* Material for this task
========

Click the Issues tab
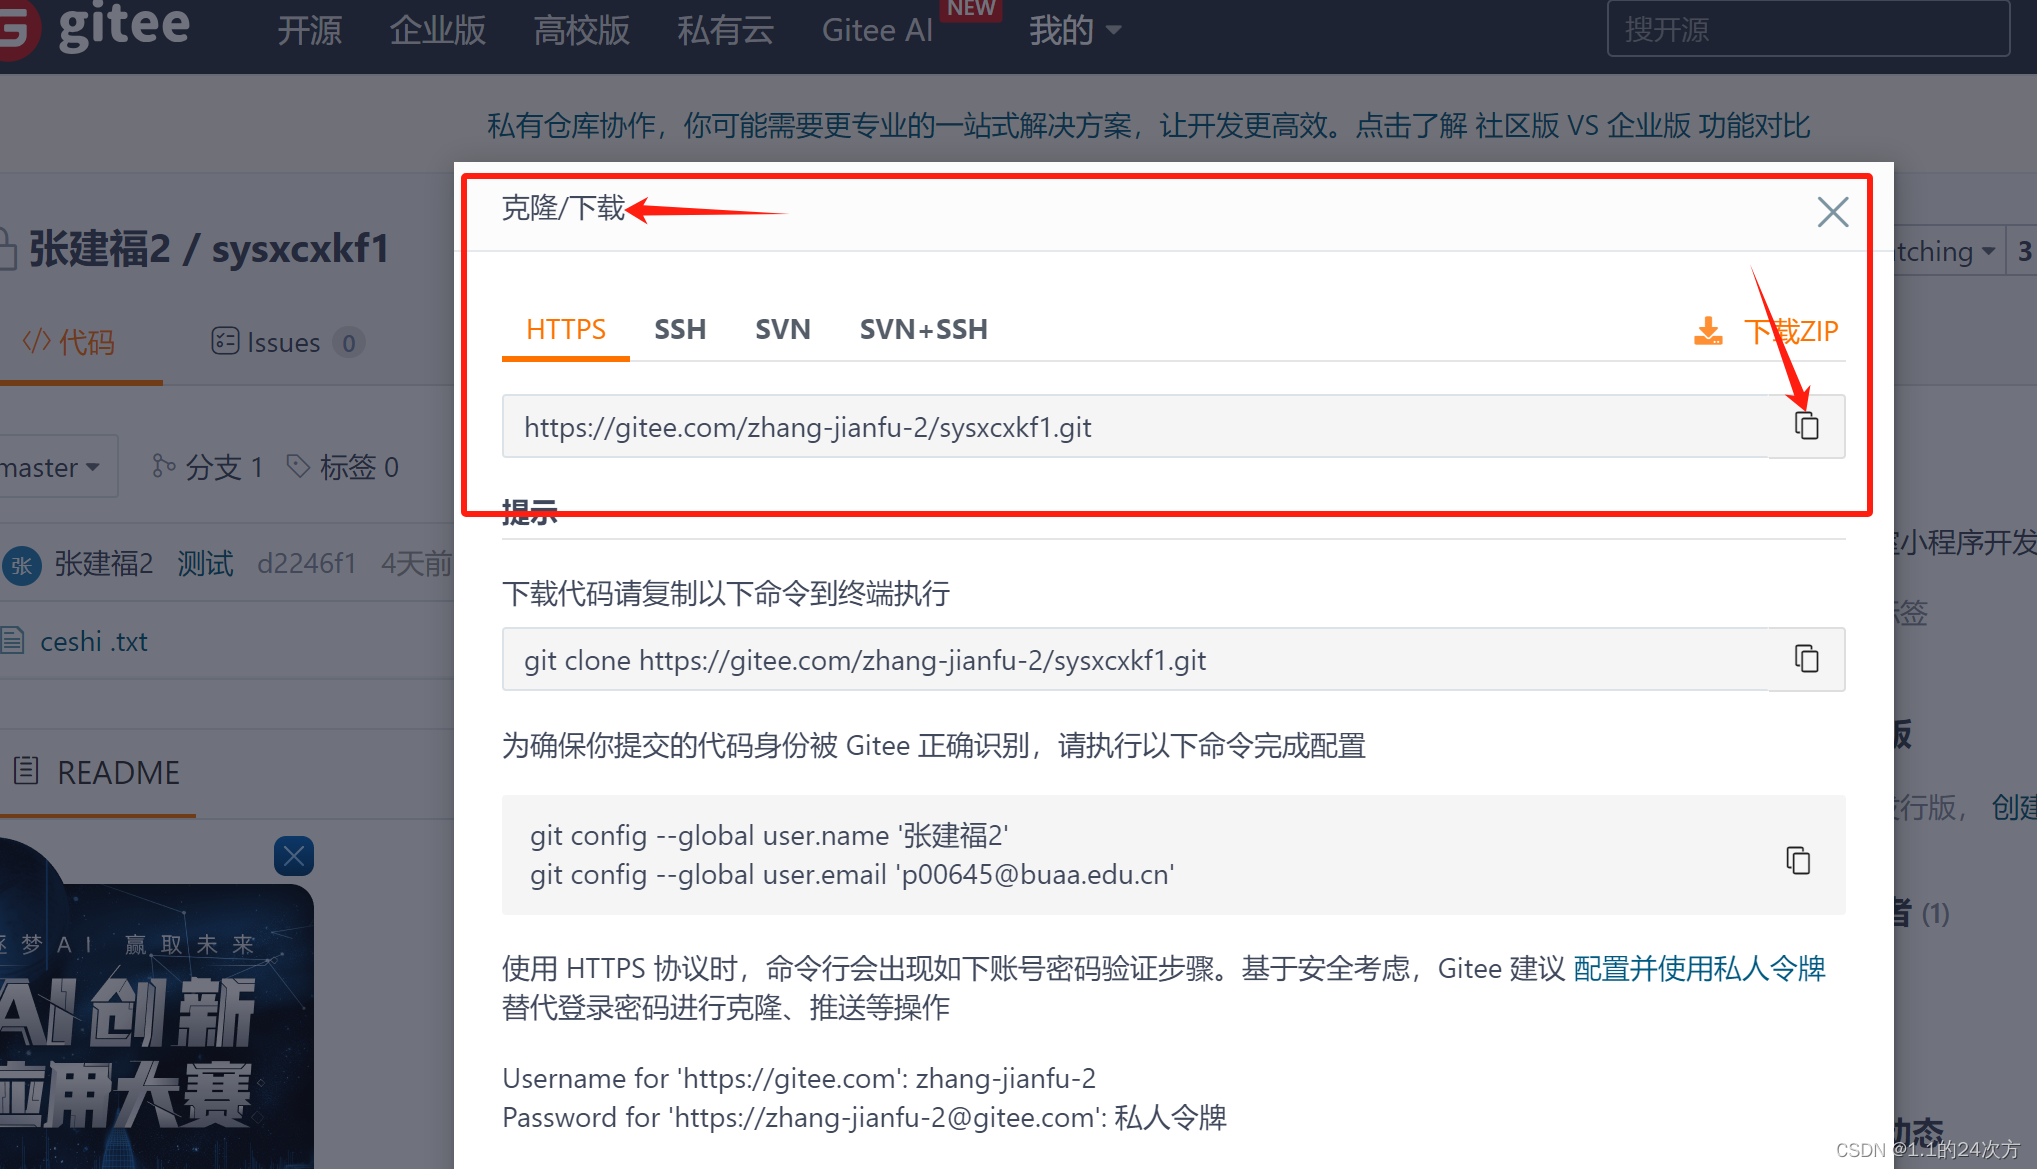This screenshot has width=2037, height=1169. point(284,343)
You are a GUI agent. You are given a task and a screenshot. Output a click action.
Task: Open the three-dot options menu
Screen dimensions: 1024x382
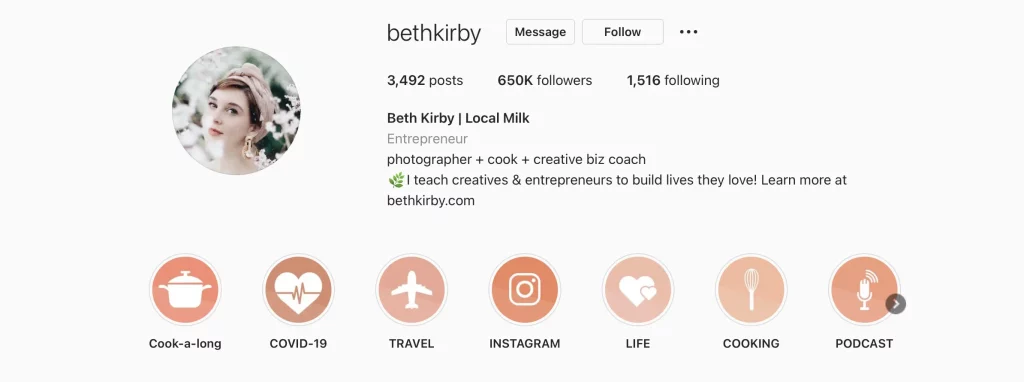click(x=688, y=32)
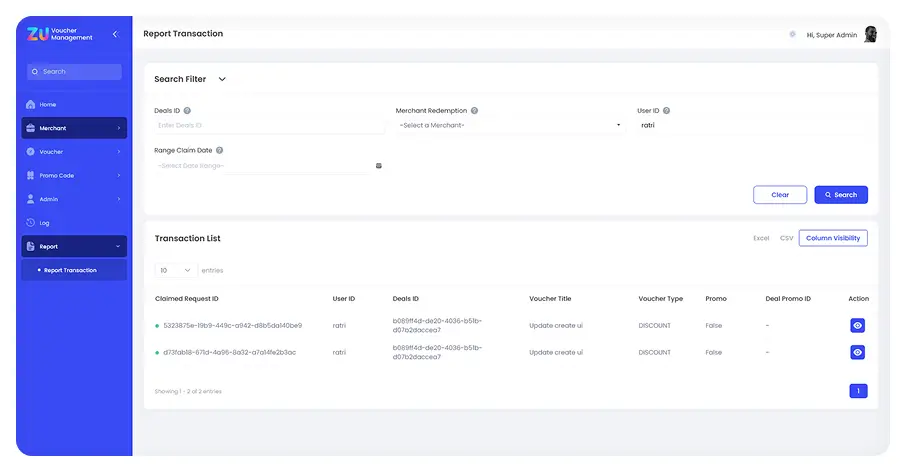Click Super Admin profile avatar

pos(870,34)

========

* Do this
Copy the records from the line containing "You are a GUI" through the end of the records, substituting "overflow menu" for "three-dot options menu" and changing nothing else. Omit the pictures from your answer.

* Task result
You are a GUI agent. You are given a task and a screenshot. Output a click action.
Task: Open the overflow menu
Screen dimensions: 1024x382
click(x=688, y=32)
Click Super Admin profile avatar

pos(870,34)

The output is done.